## REQUIREMENT
Exact copies of the records below are required.

## RECORDS FOR THE TASK

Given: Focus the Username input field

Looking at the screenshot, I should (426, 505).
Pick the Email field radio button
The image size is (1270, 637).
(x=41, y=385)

## RESULT OF THE TASK
Given: Focus the Username input field

Looking at the screenshot, I should (426, 505).
Pick the Email field radio button
The image size is (1270, 637).
(x=41, y=385)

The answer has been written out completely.